START Data for this exercise

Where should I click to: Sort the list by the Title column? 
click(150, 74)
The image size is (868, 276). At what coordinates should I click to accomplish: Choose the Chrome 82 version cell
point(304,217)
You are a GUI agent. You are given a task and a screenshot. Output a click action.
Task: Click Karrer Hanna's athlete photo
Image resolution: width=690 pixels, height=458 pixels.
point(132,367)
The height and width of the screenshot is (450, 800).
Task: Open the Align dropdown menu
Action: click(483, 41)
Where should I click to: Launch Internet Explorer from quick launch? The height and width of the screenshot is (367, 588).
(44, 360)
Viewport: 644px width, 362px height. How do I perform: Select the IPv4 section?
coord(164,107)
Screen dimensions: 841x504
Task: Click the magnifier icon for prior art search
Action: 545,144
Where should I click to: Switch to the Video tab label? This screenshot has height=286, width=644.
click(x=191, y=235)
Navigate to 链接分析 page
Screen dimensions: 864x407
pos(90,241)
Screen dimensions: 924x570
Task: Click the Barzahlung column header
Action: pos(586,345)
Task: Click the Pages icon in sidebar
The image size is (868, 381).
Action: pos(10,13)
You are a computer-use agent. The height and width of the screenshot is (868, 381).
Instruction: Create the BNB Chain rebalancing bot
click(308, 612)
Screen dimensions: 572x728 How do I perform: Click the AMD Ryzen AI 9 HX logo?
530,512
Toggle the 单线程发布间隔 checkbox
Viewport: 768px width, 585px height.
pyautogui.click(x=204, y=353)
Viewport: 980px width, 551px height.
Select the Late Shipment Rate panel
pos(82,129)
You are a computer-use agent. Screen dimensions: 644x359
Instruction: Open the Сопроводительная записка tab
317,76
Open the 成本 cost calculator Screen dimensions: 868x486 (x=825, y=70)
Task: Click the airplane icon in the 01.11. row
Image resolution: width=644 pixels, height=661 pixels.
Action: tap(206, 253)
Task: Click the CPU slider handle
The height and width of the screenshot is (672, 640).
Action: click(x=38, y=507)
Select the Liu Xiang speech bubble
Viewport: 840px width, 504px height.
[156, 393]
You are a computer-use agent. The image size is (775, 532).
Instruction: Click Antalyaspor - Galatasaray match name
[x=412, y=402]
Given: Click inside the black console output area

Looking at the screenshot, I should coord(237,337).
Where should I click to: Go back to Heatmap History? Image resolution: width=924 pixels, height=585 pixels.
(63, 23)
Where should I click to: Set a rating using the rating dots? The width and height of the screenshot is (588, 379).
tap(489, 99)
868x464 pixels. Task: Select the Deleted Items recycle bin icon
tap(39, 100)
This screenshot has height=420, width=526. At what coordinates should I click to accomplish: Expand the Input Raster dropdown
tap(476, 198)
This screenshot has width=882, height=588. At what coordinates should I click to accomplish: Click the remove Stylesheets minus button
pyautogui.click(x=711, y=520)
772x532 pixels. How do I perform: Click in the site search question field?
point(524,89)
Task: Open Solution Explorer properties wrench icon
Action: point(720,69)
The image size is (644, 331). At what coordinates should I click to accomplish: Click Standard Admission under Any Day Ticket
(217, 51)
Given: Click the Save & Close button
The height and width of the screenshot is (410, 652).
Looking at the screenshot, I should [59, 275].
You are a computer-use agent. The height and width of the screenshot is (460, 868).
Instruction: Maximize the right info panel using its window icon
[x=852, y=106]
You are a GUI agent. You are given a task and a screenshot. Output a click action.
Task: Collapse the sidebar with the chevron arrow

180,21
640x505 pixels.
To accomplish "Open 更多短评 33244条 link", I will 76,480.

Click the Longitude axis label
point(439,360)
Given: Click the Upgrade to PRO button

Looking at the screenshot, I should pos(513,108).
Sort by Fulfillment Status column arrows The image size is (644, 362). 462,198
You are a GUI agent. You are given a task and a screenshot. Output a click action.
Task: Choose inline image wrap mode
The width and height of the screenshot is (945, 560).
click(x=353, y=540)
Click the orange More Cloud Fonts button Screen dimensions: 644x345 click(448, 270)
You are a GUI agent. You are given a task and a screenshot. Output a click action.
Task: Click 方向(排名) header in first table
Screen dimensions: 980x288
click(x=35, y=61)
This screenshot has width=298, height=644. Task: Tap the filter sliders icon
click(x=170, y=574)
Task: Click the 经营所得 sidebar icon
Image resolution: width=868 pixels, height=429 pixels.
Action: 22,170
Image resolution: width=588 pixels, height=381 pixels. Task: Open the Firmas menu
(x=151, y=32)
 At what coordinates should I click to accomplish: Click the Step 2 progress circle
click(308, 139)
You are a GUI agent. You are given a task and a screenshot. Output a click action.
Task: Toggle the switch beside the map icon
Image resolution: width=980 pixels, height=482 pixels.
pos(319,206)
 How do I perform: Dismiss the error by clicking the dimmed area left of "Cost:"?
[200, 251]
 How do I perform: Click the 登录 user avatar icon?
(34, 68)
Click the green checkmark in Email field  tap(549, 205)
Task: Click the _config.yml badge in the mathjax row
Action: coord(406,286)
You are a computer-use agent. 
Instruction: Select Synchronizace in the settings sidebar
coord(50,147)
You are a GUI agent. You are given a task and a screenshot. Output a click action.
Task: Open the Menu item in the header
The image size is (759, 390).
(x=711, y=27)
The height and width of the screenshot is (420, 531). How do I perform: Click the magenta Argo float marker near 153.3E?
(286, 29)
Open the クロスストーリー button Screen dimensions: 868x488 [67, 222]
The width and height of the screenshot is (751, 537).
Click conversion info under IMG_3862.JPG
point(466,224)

END Data for this exercise

__Required work__
Every line above in which the word "computer" occurs is to be copied.

__Task solution__
You are a computer-use agent. The height and width of the screenshot is (868, 381).
You are a computer-use agent. Screen dimensions: 644x359
You are a computer-use agent. The image size is (775, 532).
You are a computer-use agent. The height and width of the screenshot is (460, 868).
You are a computer-use agent. 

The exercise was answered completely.